DATASET CONTENT
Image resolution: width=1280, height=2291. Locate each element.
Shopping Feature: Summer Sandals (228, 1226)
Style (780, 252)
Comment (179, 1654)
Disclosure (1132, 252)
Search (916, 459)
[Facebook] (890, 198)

WHAT IS BEING ASKED
Using the data above, print every record exactly as shown.

SOLUTION FOR THIS TASK
Image resolution: width=1280, height=2291. Locate each element.
Shopping Feature: Summer Sandals (228, 1226)
Style (780, 252)
Comment (179, 1654)
Disclosure (1132, 252)
Search (916, 459)
[Facebook] (890, 198)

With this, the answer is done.